**DO THIS**
From the text below on ending Russia's war against Ukraine, copy word for word the stretch from "Russia’s escalation of" through "are considered unlikely.".

**SELECTED TEXT**
•••••
Under what conditions is it possible to end Russia’s war against Ukraine?
Russia’s escalation of the war in Ukraine may cause it to last longer, as well as intensifying the level of hostilities. At the same time, the Kremlin is now increasinglycalling for negotiations and peace. Under what conditions is it possible to end the war? First, let’s consider some possible scenarios of the end of the war that are being discussed, but that are considered unlikely.
The first such scenario is a military victory by Russia, the surrender of Ukraine. Putin failed to achieve such a result even in the first weeks of the war, when, it would seem, he had all the opportunity to achieve this. The further development of hostilities has proved that Russia is noticeably weakening and is gradually withdrawing from the occupied territories in Ukraine. In addition, Ukraine is increasingly relying on the military and economic support of its international partners – the most highly developed countries in the world. The situation is completely different for Russia, which is replenishing its arsenals only with Iranian drones. Even China refrains from directly supporting Russia. Yes, Russia has great natural and considerable human resources, and has enough money for war so far. This is enough to continue the war against Ukraine, but, as it turned out, not enough for victory. Even Russia’s use of tactical nuclear weapons won’t change the course of the war in Russian dictator Vladimir Putin’s favor. If such weapons are used on the front line, Russian troops will also find themselves in the zone of damage. Given the dispersion of Ukrainian troops, the damaging effect from the use of tactical nuclear weapons will be limited, but the war itself will become merciless and move to the territory of Russia. Then the Ukrainians will have no restrictions in their means of fighting against Russia.
•••••
**INFORMATION PROVIDED**
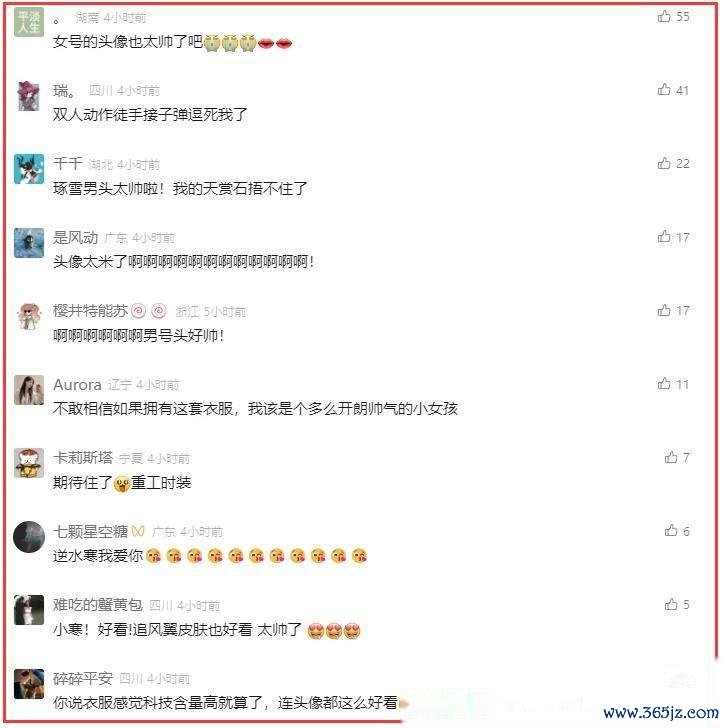This screenshot has width=726, height=728.
Task: Open username 难吃的蟹黄包
Action: (x=97, y=605)
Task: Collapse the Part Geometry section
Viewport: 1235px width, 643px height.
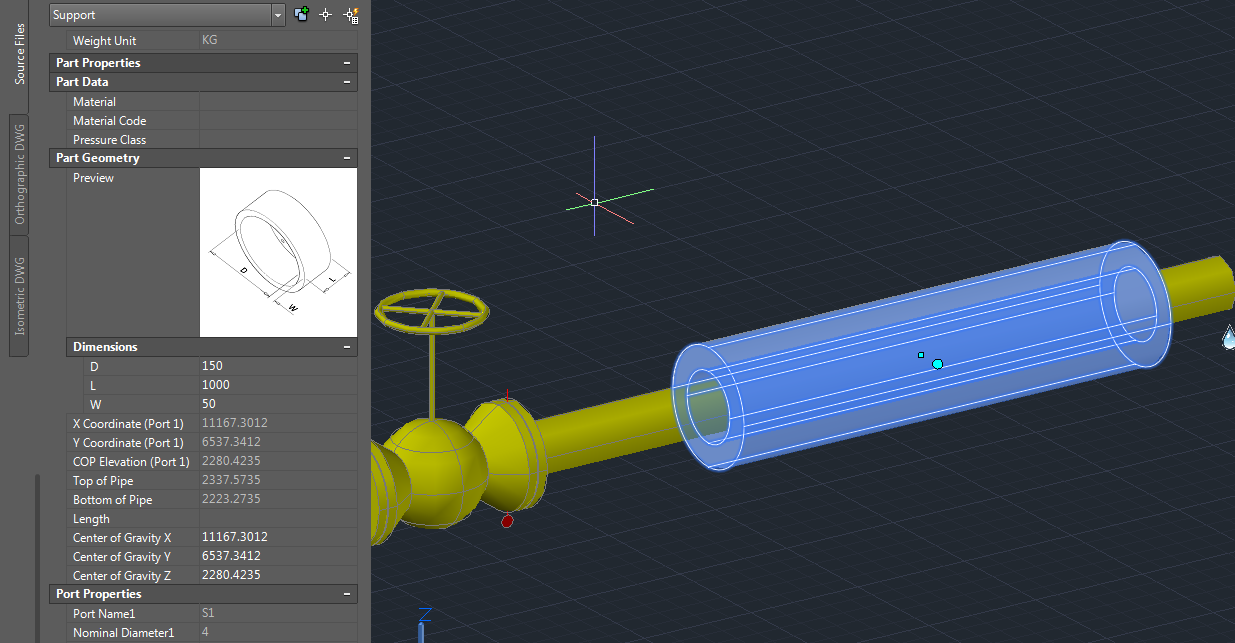Action: [348, 157]
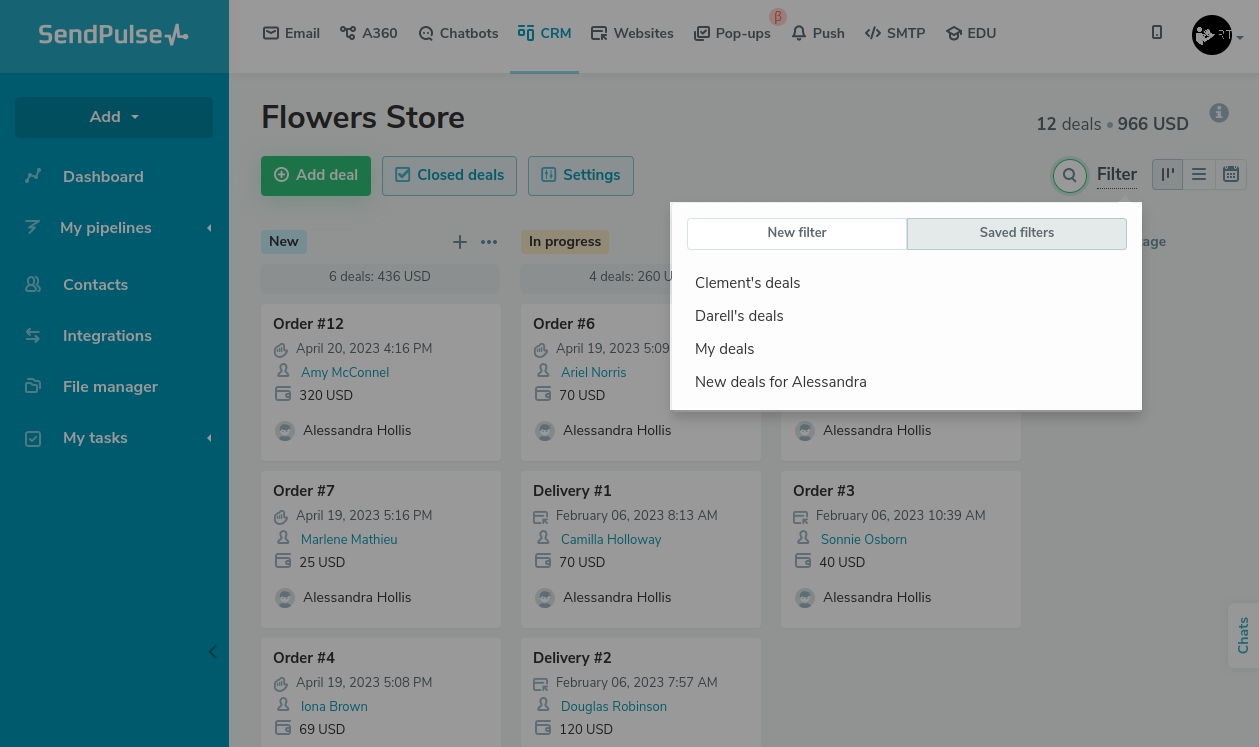1259x747 pixels.
Task: Open the Chats side panel
Action: pos(1243,635)
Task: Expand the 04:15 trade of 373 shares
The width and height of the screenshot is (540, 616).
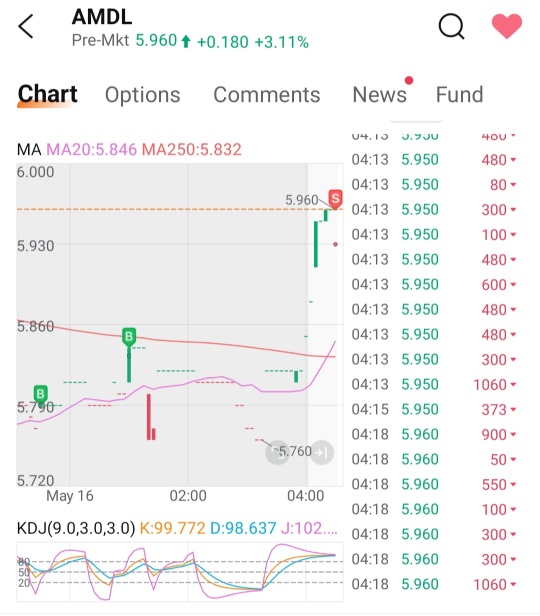Action: tap(434, 409)
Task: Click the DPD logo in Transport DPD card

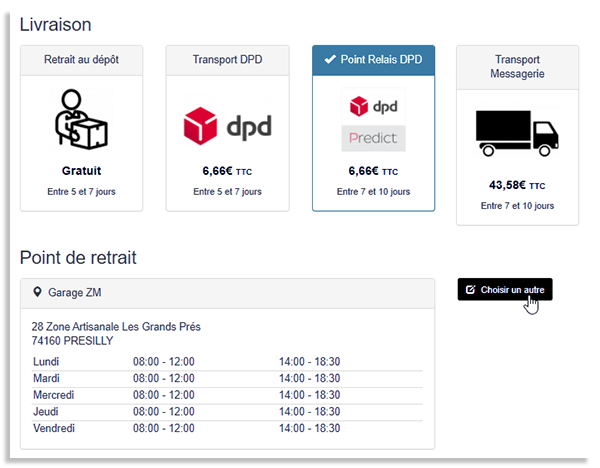Action: coord(227,127)
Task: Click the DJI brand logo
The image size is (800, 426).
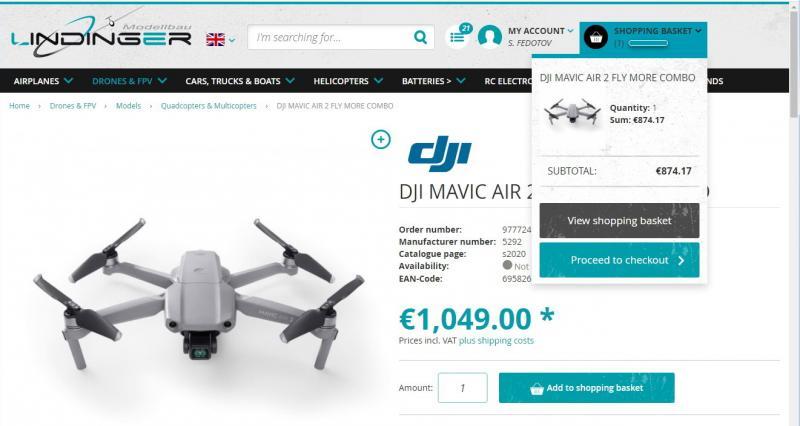Action: tap(439, 151)
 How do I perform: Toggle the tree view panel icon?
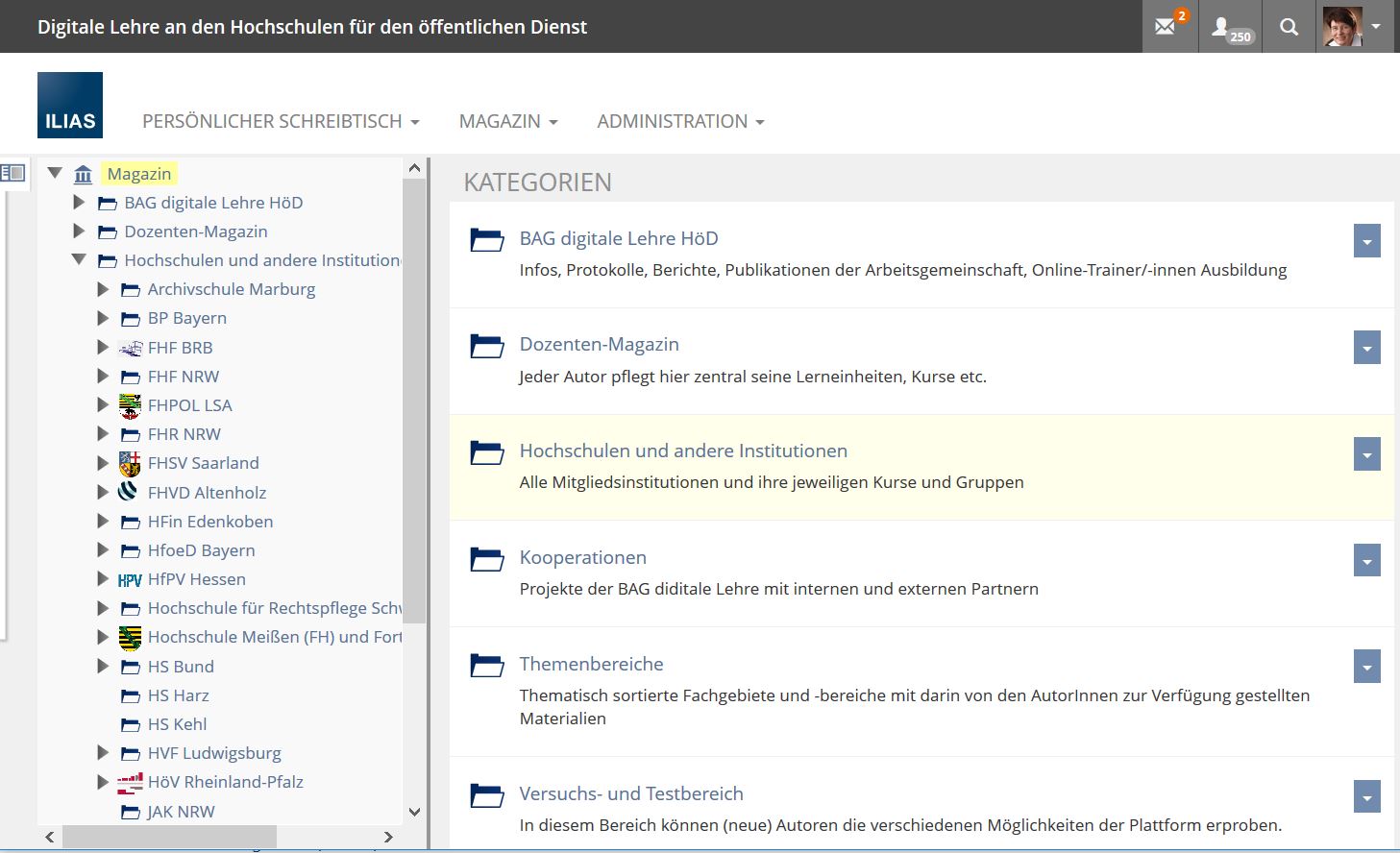[x=13, y=173]
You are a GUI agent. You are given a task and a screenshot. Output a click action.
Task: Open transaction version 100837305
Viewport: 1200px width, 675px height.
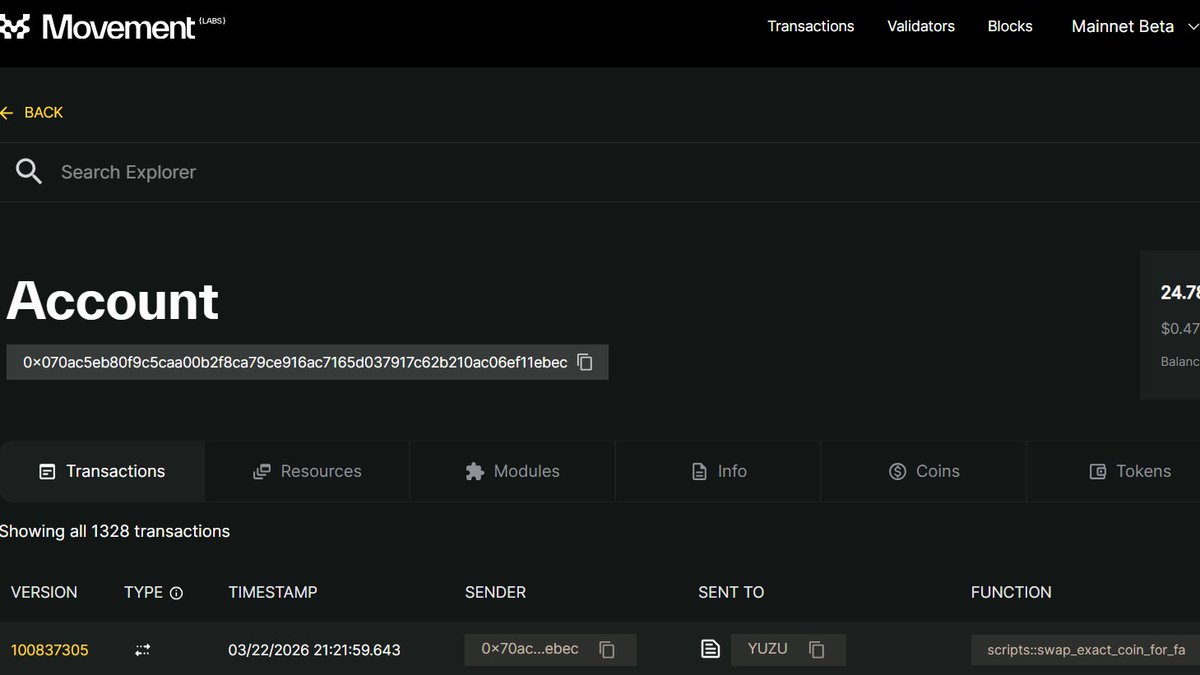[49, 649]
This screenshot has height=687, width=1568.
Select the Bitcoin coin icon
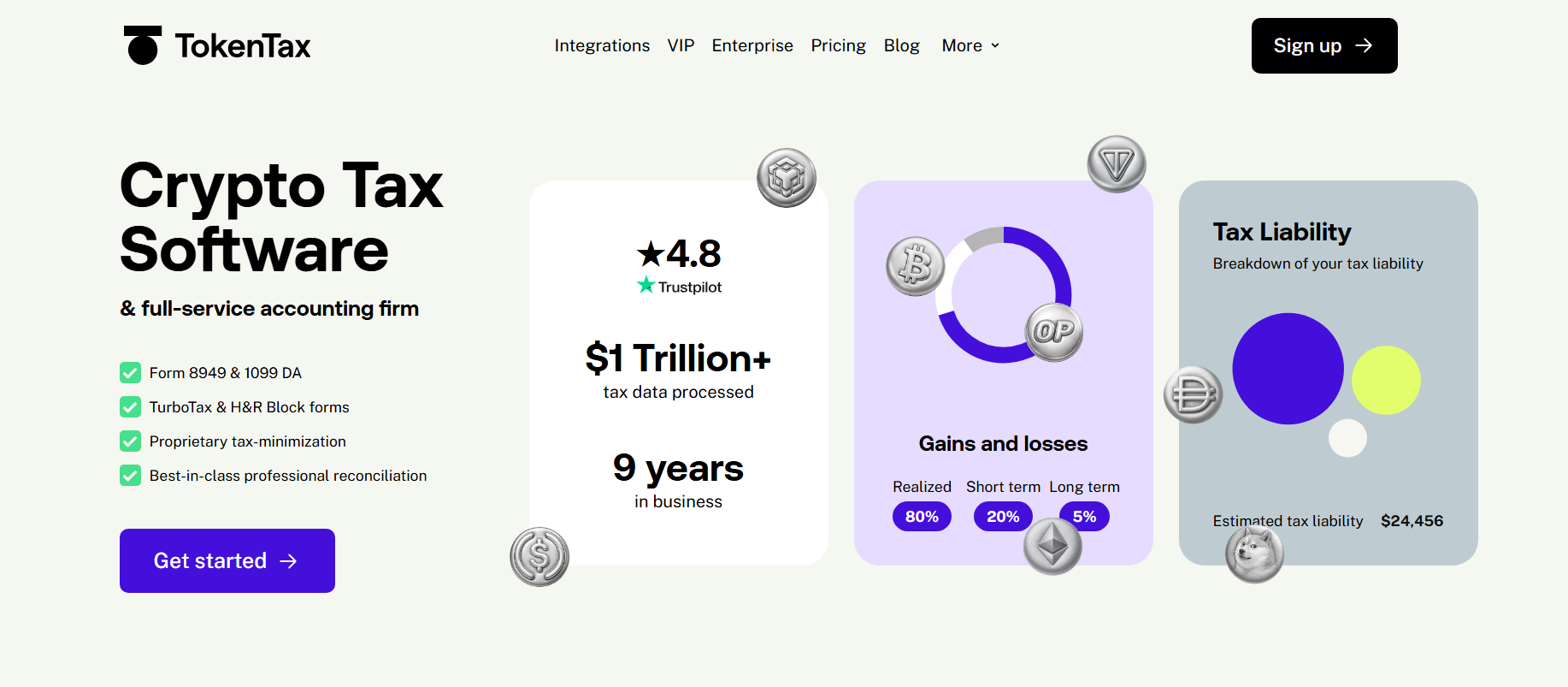tap(914, 266)
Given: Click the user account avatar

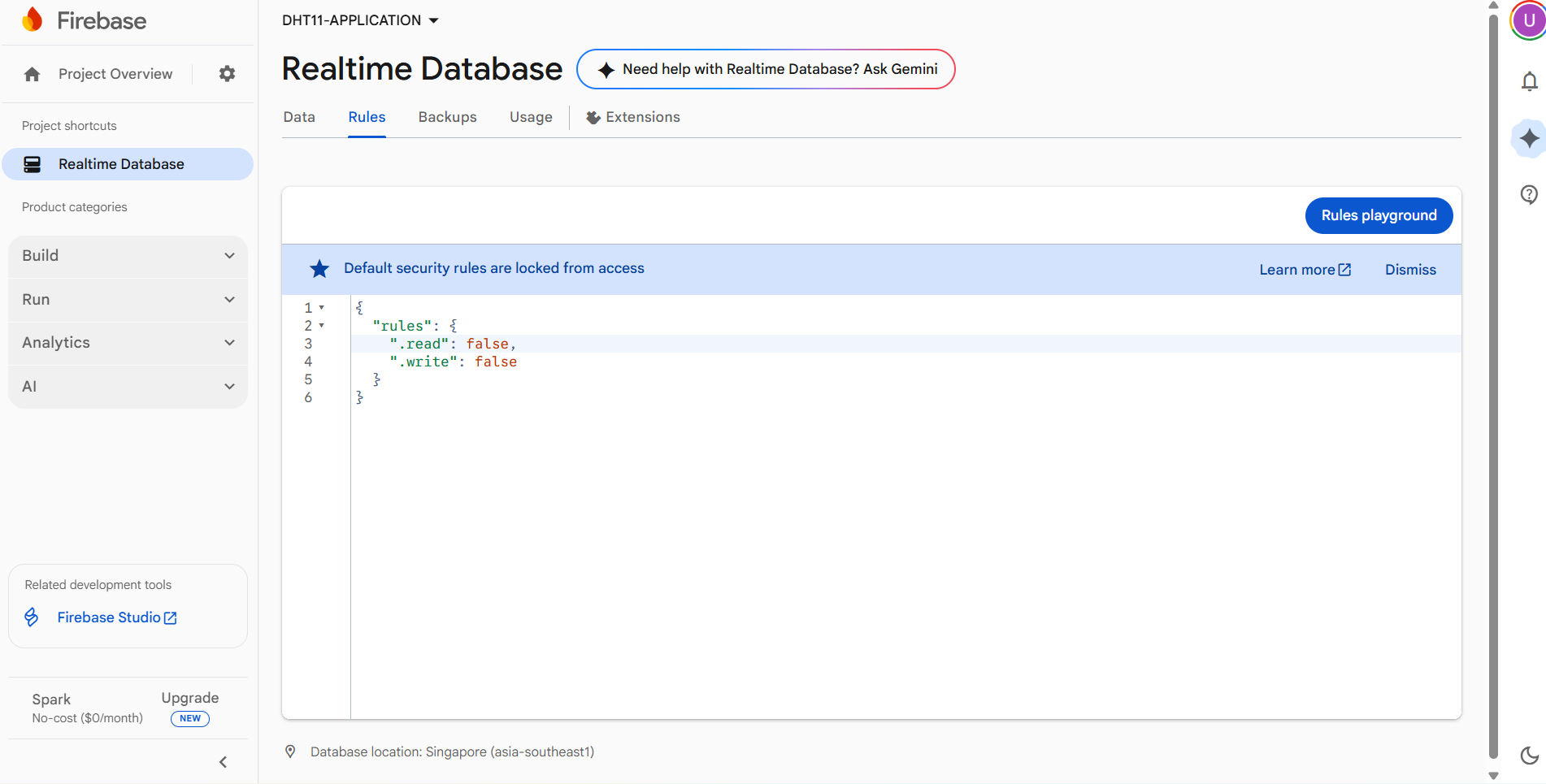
•••••
**EXERCISE OUTPUT**
Russia’s escalation of the war in Ukraine may cause it to last longer, as well as intensifying the level of hostilities. At the same time, the Kremlin is now increasinglycalling for negotiations and peace. Under what conditions is it possible to end the war? First, let’s consider some possible scenarios of the end of the war that are being discussed, but that are considered unlikely.